La industria argentina enfrenta un escenario crítico, con caída de la producción, pérdida de empleo y menor peso dentro del Producto Bruto Interno (PBI), según un informe de la Facultad de Ciencias Económicas de la Universidad de Buenos Aires (UBA).
Entre 2023 y 2025, la participación industrial en el PBI pasó del 16,5% al 13,7%, niveles comparables a los de antes de la Segunda Guerra Mundial. Durante ese período, 22 de los 24 sectores industriales registraron retrocesos en su valor agregado, mientras que la economía general creció apenas 1,3%, y la industria cayó un 8,3%.
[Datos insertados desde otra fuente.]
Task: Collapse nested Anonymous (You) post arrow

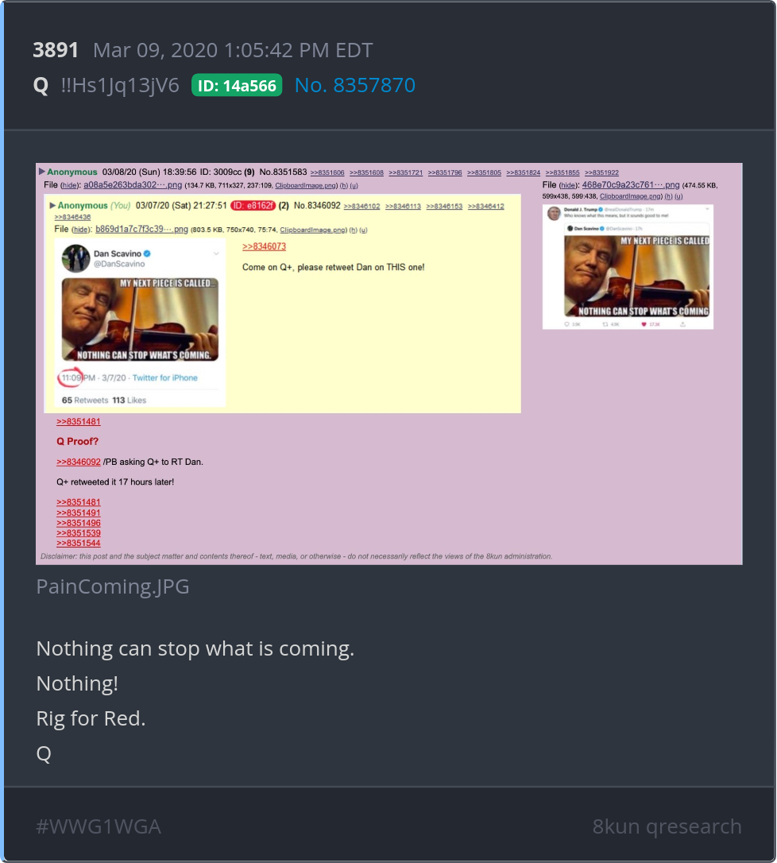Action: pyautogui.click(x=52, y=205)
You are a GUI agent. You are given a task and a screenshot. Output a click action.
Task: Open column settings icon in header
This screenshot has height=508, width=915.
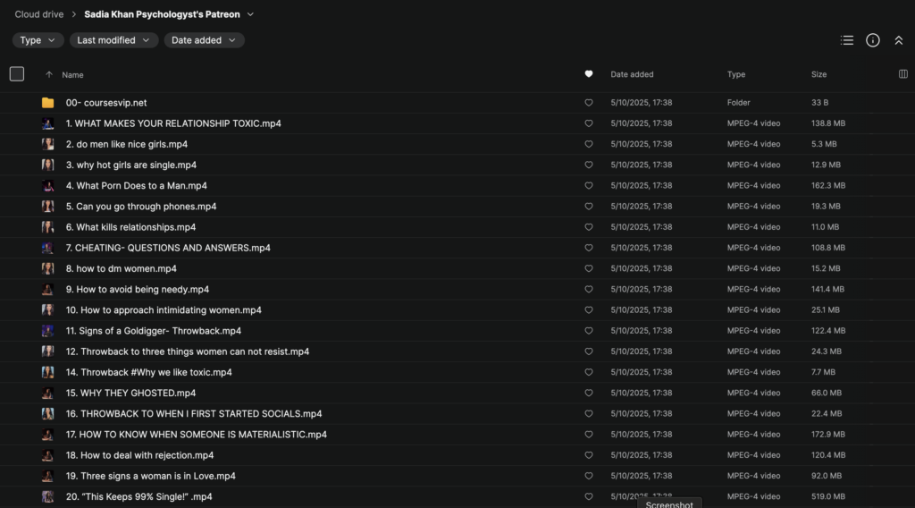pyautogui.click(x=902, y=74)
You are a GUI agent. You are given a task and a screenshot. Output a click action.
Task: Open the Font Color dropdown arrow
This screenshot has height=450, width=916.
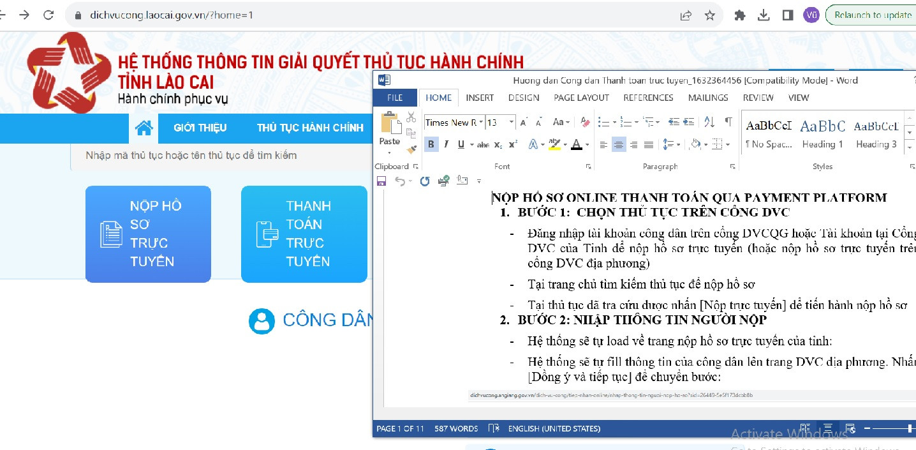click(x=587, y=145)
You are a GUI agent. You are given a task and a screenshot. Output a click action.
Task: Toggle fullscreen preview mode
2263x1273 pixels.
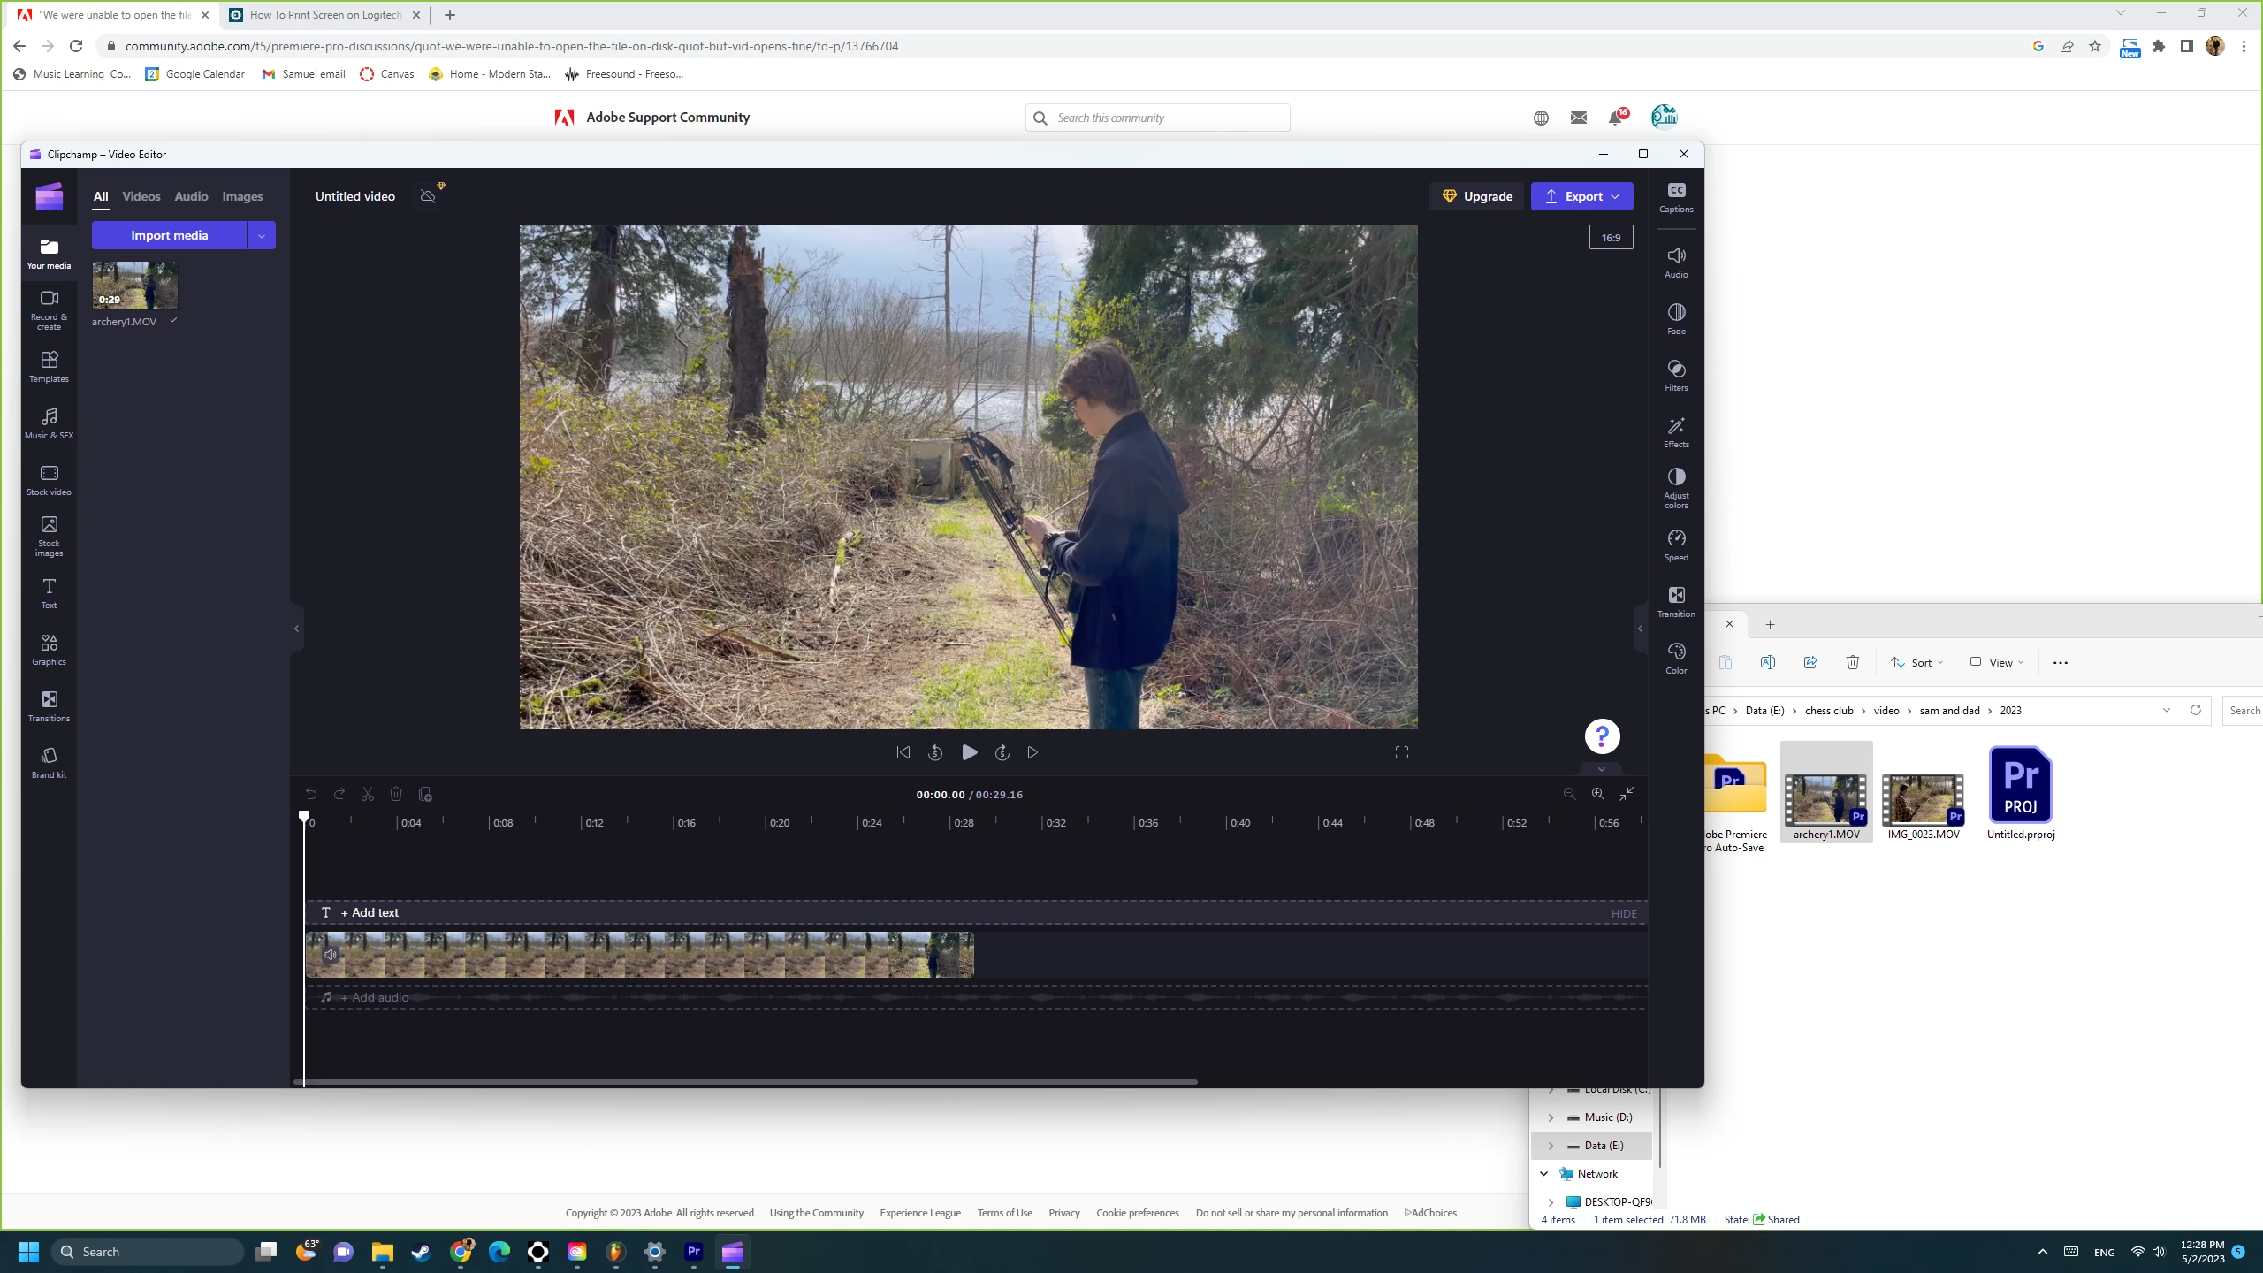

El informe destaca además que desde la asunción del Gobierno de Javier Milei, la industria manufacturera acumuló un retroceso del 6,2%. Otros sectores también sufrieron caídas importantes: construcción (-14,1%), pesca (-24,6%) y comercio (-5,2%). En contraste, sectores como finanzas (+25,2%), minería (+17,9%) y agro (+14,1%) mostraron crecimiento.

Empleo y capacidad instalada
La utilización de la capacidad instalada en la industria se ubicó por debajo del 60%, lo que indica más de 40% de capacidad ociosa. Paralelamente, el sector perdió alrededor de 100.000 empleos, un promedio de 160 puestos por día desde noviembre de 2023.
Los sectores más golpeados incluyen metalurgia, calzado, curtiembres e industrias vinculadas a la construcción, mientras que la industria alimenticia, tabacalera y del transporte registraron retrocesos menores.
Exportaciones y apoyos estatales
El informe también evidencia un proceso de simplificación exportadora. Las exportaciones industriales de mayor valor agregado cayeron al 28% del total, frente al 35% alcanzado en 2011, concentrando la canasta en alimentos y commodities con menor contenido tecnológico.
El apoyo estatal al sector también se redujo: en el Presupuesto 2026, los recursos y exenciones destinados a la industria disminuyeron un 40%, concentrándose principalmente en grandes inversiones extranjeras vinculadas a energía, minería y siderurgia.
Bienes de capital y desindustrialización
El sector de bienes de capital, clave para la producción industrial, cayó casi 25% entre 2023 y 2025, mientras que las importaciones crecieron 77%. La flexibilización para importar maquinaria agrícola usada multiplicó por ocho estas importaciones entre mayo y octubre de 2025 respecto al año anterior, afectando la producción local.
El informe concluye que el PBI industrial per cápita retrocedió a niveles de 1985, un deterioro de casi 40 años, reflejando un proceso de desindustrialización que podría tener consecuencias estructurales sobre el empleo, la producción y el perfil exportador del país.